Pero hay otra clase de espada de Goliath y un segundo dardo del enemigo; me refiero a esas palabras de los herejes. El hombre que sabe cantar se prepara para vencer al enemigo; y este tal, aun oyendo que hay guerras, no toma en ello parte, y no le inquieta ni le atormenta ningún viento de doctrina (Ef 4, 14), y, al sentirse saciado por la abundancia de la Escritura divina, des­conoce el hambre de la palabra; y ese tal no teme importunar a quien es capaz de hacer vanos los propósitos de los herejes. Por esto, el que esté enfermo, que sufra su postración para no causar a los otros un perjuicio cargándoles con una obligación más pe­sada.
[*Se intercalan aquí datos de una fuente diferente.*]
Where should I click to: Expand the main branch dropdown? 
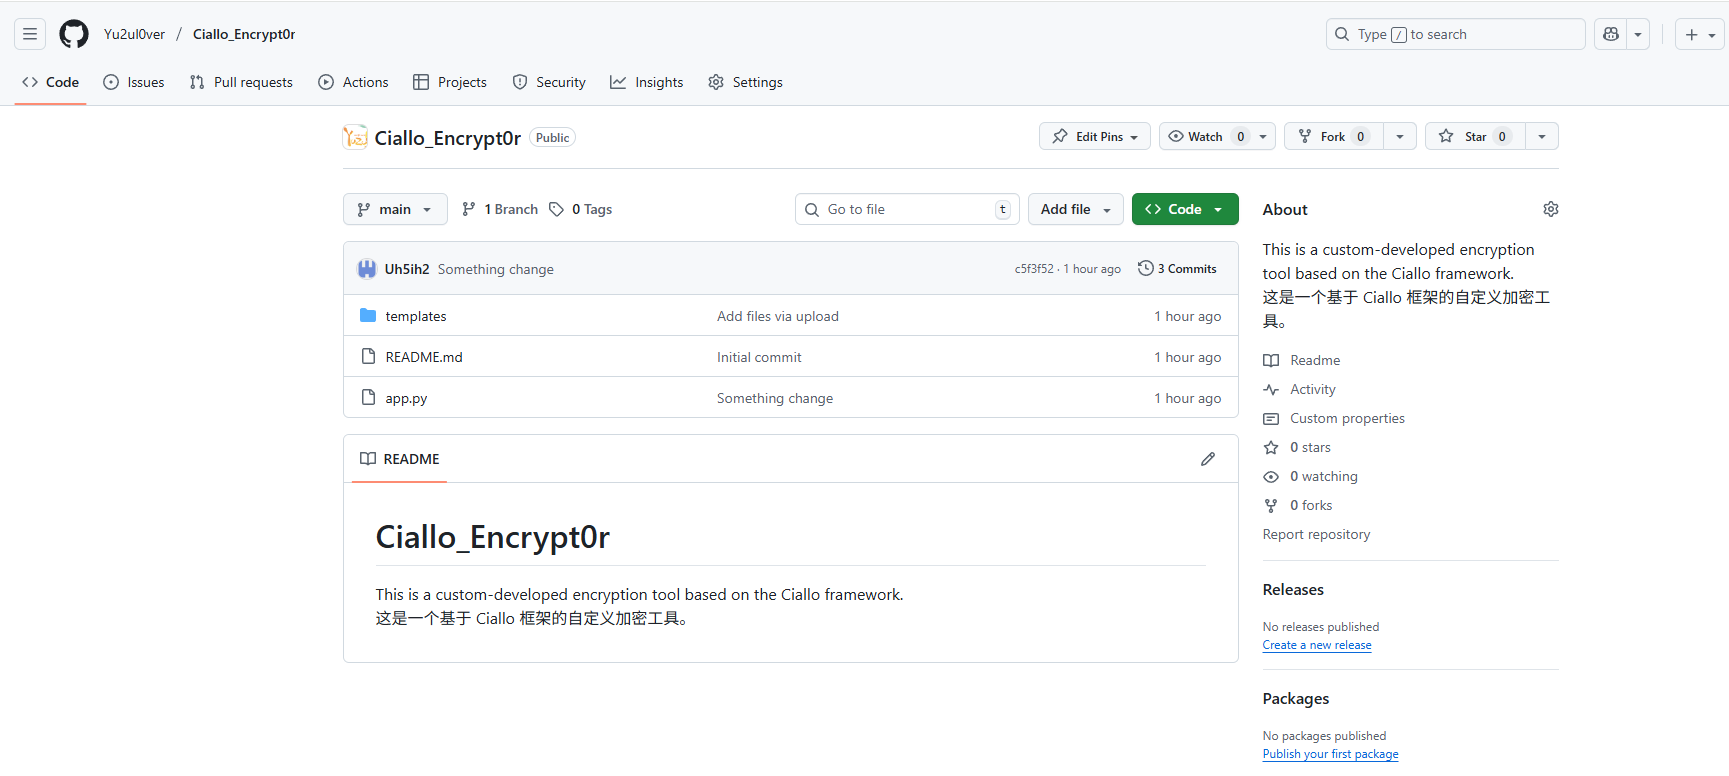[395, 209]
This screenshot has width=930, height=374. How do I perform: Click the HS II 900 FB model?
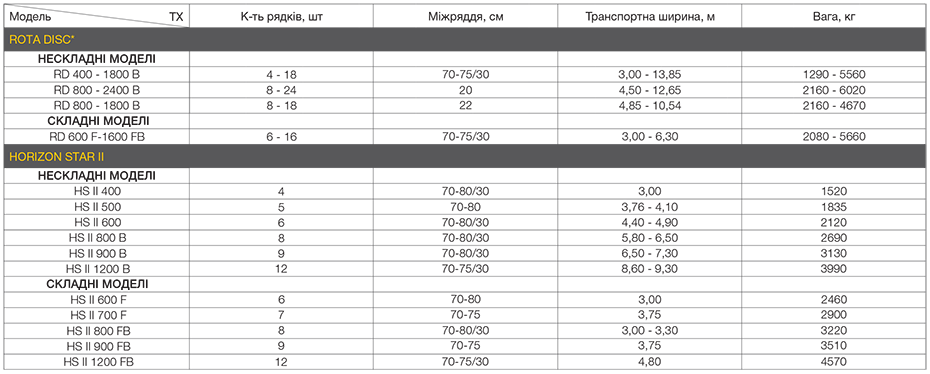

Que venga David, al que abre Cristo la boca, para que revele los misterios; y que venga también aquel Nazareno, cuyos cabellos no se caían porque Él no tenía nada superfluo que pudiera caer ni podría perder lo más mínimo de sus virtudes más esclarecidas, El que era un hombre casto por su sobriedad, valeroso en la paz, maestro en guardar hasta el extremo todos sus sentidos y su lengua.
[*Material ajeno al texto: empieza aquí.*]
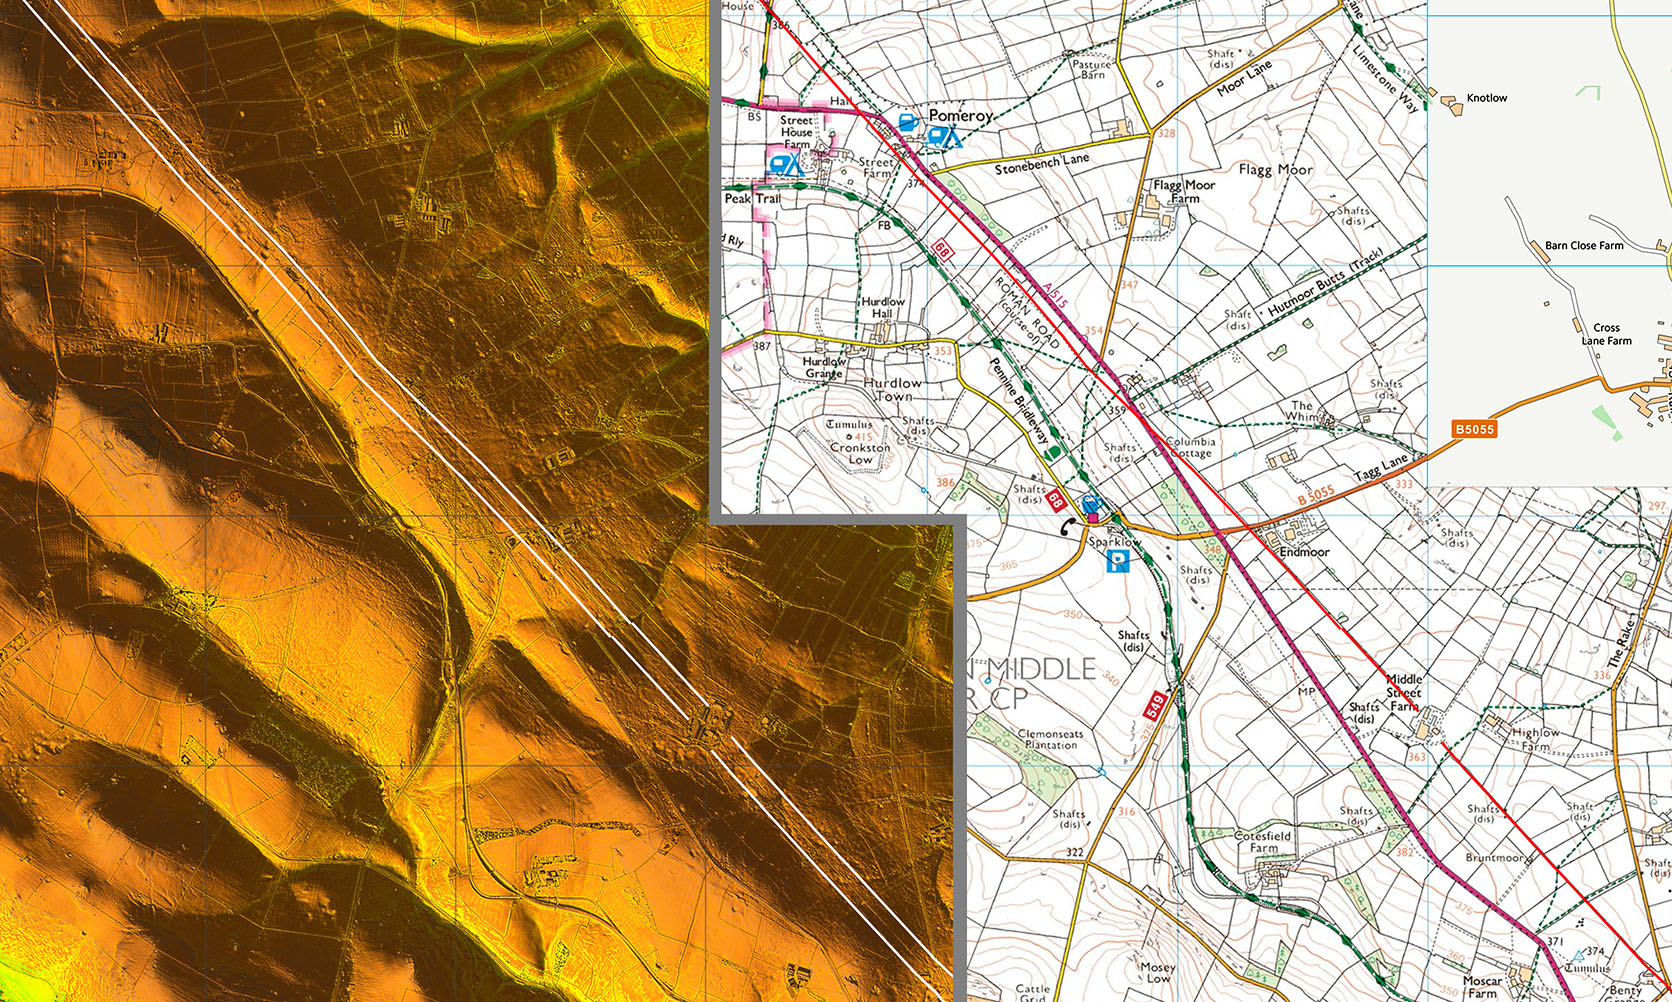Click the magenta square marker at Sparklow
¡Que se predique el Evangelio para que sea consumido el mundo! Y del mismo modo que la predicación del Evangelio atravesó todo el orbe de la tierra, en el cual creyeron los godos y los armenios, razón por la que creemos que el mundo está tocan­do a su fin, así también el hombre espiritual anuncia el Evangelio cuando lleva a cabo todo el proceso de la sabiduría y practica todas las virtudes, y, mientras canta con el alma y con el espíritu (1 Co 14, 15), va destruyendo la última muerte. Ya que el fin tendrá lugar cuando Cristo entregue en sí mismo el reino a Dios Pa­dre y haya sometido todo a Aquel que le sometió a El todo, con objeto de que sea Dios todo en todas las cosas (ibíd. 15, 24-28). Y será predicado el Evangelio por todas las ciudades, es decir, por todos los lugares de Judea, pues Dios es conocido en Judea (Sal 75, 1). Y, en efecto, sólo cuando se ponen las virtudes como fundamento, es cuando se edifican las ciudades de Judea (Sal 68, 36).